● REQUIREMENT:
All of the data below should be written out exactly.

-- -- --

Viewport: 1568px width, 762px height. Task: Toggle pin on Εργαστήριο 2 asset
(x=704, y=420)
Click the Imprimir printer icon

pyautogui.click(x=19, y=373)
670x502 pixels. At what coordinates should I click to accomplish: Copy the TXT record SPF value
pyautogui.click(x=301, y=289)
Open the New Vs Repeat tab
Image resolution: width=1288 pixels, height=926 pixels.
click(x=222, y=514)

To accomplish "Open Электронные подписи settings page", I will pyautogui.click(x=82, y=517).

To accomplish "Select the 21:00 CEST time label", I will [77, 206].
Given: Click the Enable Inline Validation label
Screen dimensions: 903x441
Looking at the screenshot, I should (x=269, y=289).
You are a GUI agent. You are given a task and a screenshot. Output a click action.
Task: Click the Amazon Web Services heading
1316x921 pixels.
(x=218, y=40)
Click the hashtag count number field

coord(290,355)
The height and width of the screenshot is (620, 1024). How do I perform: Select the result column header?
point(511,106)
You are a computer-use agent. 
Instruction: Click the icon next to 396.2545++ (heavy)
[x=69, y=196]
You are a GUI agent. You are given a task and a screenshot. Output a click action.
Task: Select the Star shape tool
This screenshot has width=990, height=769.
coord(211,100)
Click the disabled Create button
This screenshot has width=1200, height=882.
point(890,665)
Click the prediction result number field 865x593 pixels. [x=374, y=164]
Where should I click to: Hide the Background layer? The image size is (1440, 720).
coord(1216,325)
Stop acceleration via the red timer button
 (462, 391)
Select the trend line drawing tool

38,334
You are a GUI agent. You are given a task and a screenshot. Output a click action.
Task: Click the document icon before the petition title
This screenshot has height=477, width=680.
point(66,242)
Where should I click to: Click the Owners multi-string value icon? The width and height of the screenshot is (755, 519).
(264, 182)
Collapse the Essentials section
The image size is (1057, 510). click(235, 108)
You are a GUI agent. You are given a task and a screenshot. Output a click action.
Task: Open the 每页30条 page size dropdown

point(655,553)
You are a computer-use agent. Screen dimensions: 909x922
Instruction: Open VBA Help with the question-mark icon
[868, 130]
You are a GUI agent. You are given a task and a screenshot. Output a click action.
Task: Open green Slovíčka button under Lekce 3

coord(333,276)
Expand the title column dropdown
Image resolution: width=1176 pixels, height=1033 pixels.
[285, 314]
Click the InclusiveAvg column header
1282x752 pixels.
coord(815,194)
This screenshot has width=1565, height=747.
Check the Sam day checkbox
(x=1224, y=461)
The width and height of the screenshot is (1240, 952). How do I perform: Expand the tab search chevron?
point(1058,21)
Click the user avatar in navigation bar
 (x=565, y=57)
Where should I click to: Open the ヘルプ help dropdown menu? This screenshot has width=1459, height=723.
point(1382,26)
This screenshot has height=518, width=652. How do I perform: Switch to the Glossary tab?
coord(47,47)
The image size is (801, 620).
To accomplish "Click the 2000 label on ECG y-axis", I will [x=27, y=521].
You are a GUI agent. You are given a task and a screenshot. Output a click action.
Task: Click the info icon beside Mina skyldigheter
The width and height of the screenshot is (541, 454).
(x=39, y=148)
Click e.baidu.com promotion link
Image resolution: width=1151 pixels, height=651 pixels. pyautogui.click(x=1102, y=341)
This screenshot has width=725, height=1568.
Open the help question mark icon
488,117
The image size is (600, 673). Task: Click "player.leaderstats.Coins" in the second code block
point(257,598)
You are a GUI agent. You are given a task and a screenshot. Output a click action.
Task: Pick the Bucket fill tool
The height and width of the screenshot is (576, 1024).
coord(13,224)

-- -- --

● TASK RESULT:
Viewport: 1568px width, 762px height. Task: Toggle pin on Εργαστήριο 2 asset
(x=704, y=420)
Click the Imprimir printer icon

pyautogui.click(x=19, y=373)
670x502 pixels. At what coordinates should I click to accomplish: Copy the TXT record SPF value
pyautogui.click(x=301, y=289)
Open the New Vs Repeat tab
Image resolution: width=1288 pixels, height=926 pixels.
click(x=222, y=514)

To accomplish "Open Электронные подписи settings page", I will pyautogui.click(x=82, y=517).

To accomplish "Select the 21:00 CEST time label", I will [77, 206].
Given: Click the Enable Inline Validation label
Screen dimensions: 903x441
Looking at the screenshot, I should (x=269, y=289).
You are a GUI agent. You are given a task and a screenshot. Output a click action.
Task: Click the Amazon Web Services heading
1316x921 pixels.
(x=218, y=40)
Click the hashtag count number field

coord(290,355)
The height and width of the screenshot is (620, 1024). How do I perform: Select the result column header?
point(511,106)
You are a computer-use agent. 
Instruction: Click the icon next to 396.2545++ (heavy)
[x=69, y=196]
You are a GUI agent. You are given a task and a screenshot. Output a click action.
Task: Select the Star shape tool
This screenshot has width=990, height=769.
coord(211,100)
Click the disabled Create button
This screenshot has width=1200, height=882.
point(890,665)
Click the prediction result number field 865x593 pixels. [x=374, y=164]
Where should I click to: Hide the Background layer? The image size is (1440, 720).
coord(1216,325)
Stop acceleration via the red timer button
 (462, 391)
Select the trend line drawing tool

38,334
You are a GUI agent. You are given a task and a screenshot. Output a click action.
Task: Click the document icon before the petition title
This screenshot has height=477, width=680.
point(66,242)
Where should I click to: Click the Owners multi-string value icon? The width and height of the screenshot is (755, 519).
(264, 182)
Collapse the Essentials section
The image size is (1057, 510). click(235, 108)
You are a GUI agent. You are given a task and a screenshot. Output a click action.
Task: Open the 每页30条 page size dropdown

point(655,553)
You are a computer-use agent. Screen dimensions: 909x922
Instruction: Open VBA Help with the question-mark icon
[868, 130]
You are a GUI agent. You are given a task and a screenshot. Output a click action.
Task: Open green Slovíčka button under Lekce 3

coord(333,276)
Expand the title column dropdown
Image resolution: width=1176 pixels, height=1033 pixels.
[285, 314]
Click the InclusiveAvg column header
1282x752 pixels.
coord(815,194)
This screenshot has width=1565, height=747.
Check the Sam day checkbox
(x=1224, y=461)
The width and height of the screenshot is (1240, 952). How do I perform: Expand the tab search chevron?
point(1058,21)
Click the user avatar in navigation bar
 (x=565, y=57)
Where should I click to: Open the ヘルプ help dropdown menu? This screenshot has width=1459, height=723.
point(1382,26)
This screenshot has height=518, width=652. How do I perform: Switch to the Glossary tab?
coord(47,47)
The image size is (801, 620).
To accomplish "Click the 2000 label on ECG y-axis", I will [x=27, y=521].
You are a GUI agent. You are given a task and a screenshot. Output a click action.
Task: Click the info icon beside Mina skyldigheter
The width and height of the screenshot is (541, 454).
(x=39, y=148)
Click e.baidu.com promotion link
Image resolution: width=1151 pixels, height=651 pixels. pyautogui.click(x=1102, y=341)
This screenshot has width=725, height=1568.
Open the help question mark icon
488,117
The image size is (600, 673). Task: Click "player.leaderstats.Coins" in the second code block
point(257,598)
You are a GUI agent. You are given a task and a screenshot. Output a click action.
Task: Pick the Bucket fill tool
The height and width of the screenshot is (576, 1024).
coord(13,224)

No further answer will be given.